ガックリと項垂れているところに、ニッキーさんとガンダルさんがやって来た。
「おめでとう、ジョアンちゃん。」
「おめでとう、お嬢。」
「ありがとう、ニッキーさん、ガンダルさん。」
「アタシからは、これね。袋に入っているのは下着よ。」
ニッキーさんから服と下着だった。
「ありがとう。でも、こんな所にいていいの?リリーさん、そろそろでしょ?」
ニッキーさんは、冒険者ギルドの受付嬢リリーさんと結婚し、そろそろ出産予定。出会いは、下着を作るようになってサイズを測ることになったが、さすがに女装して中身は男性のニッキーさんはリリーさんに泣きついて理由を話し、リリーさんにサイズを測ってもらい、そこからの縁で結婚まで至ったようだ。
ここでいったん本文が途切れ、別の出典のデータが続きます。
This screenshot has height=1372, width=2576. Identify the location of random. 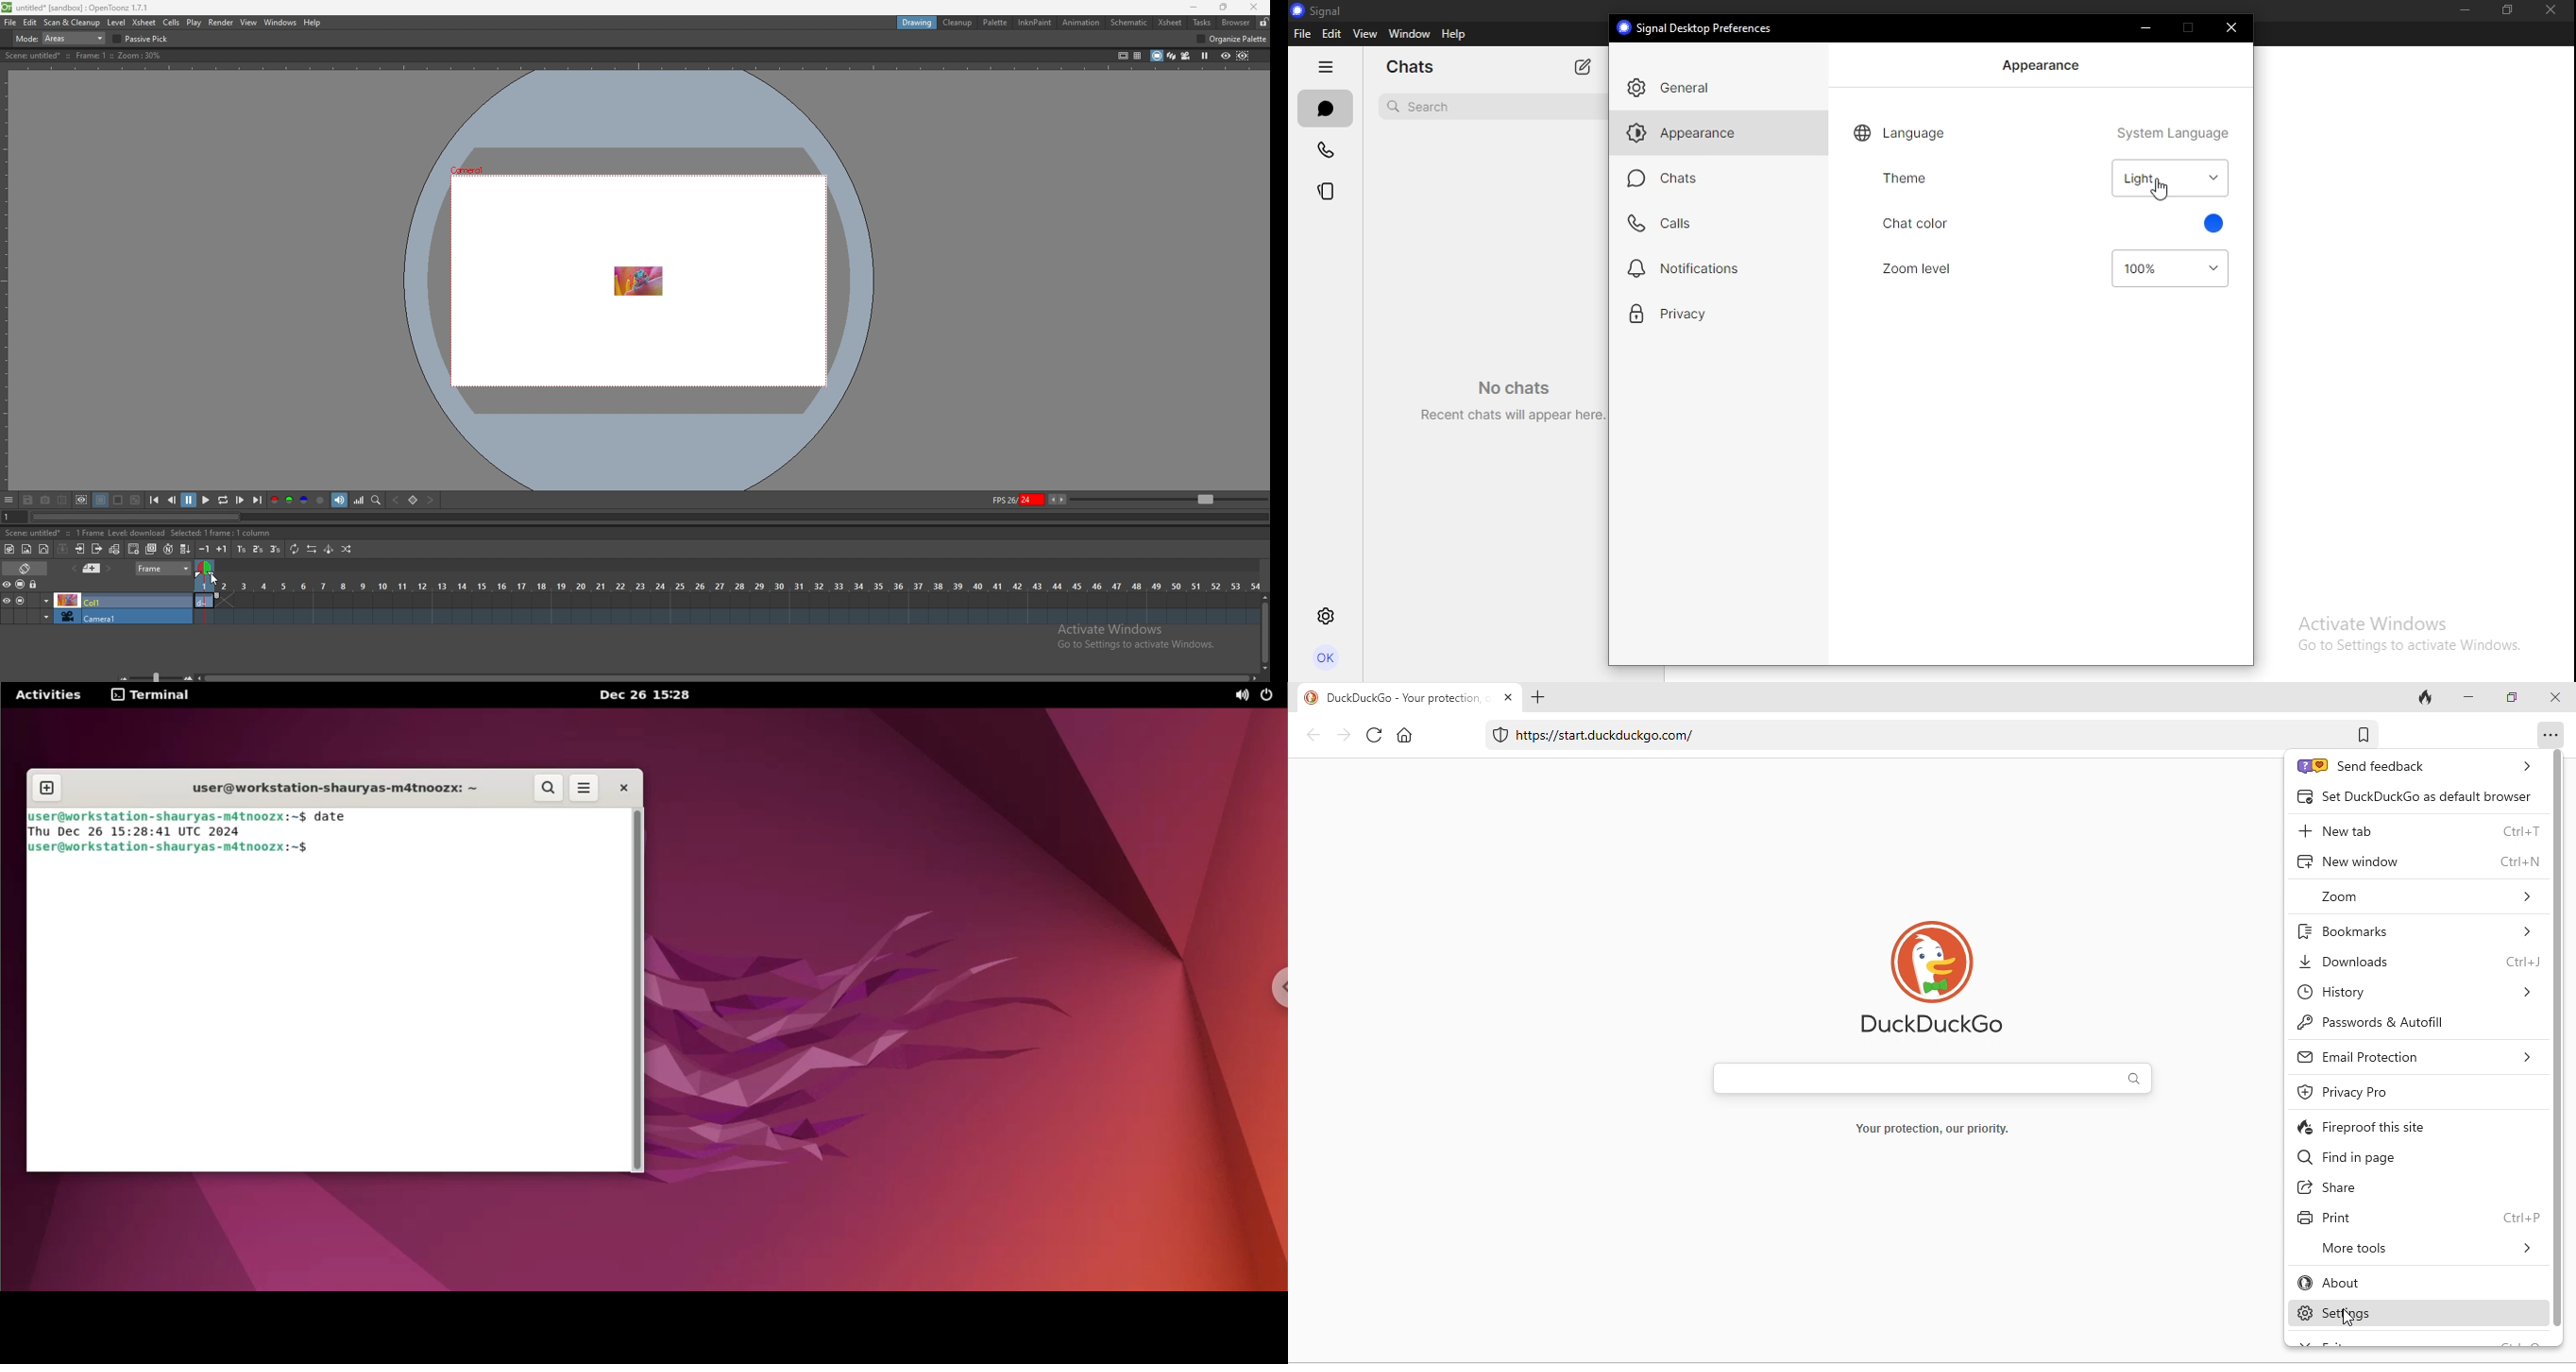
(346, 550).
「あー、アタシもそう思ったんだけど。ちゃんと行けって。」
「ありがとう。後で、ケーキお土産にするからリリーさんに渡して。」
「お嬢、これは俺からな。」
ガンダルさんは、綺麗に色付けされた小さな石像だった。それは、ペガサスが2体、フェンリルが1体、カーバンクルが1体、マンドラゴラが1体。つまり、私の契約獣の精巧なフィギュア。
「うわぁ、可愛い。ありがとう、ガンダルさん。飾らせてもらうね。」
「おう、お嬢のお陰で兄貴とも再会できたし、ジェネラルに来て良かったよ。」
その後、私兵団メンバーや使用人達にも色々貰って、皆んなでお腹いっぱいになるまで食べて楽しんだ。
あとは、湯浴みしてベッドにダイブするだけ。と、思っていたのに……。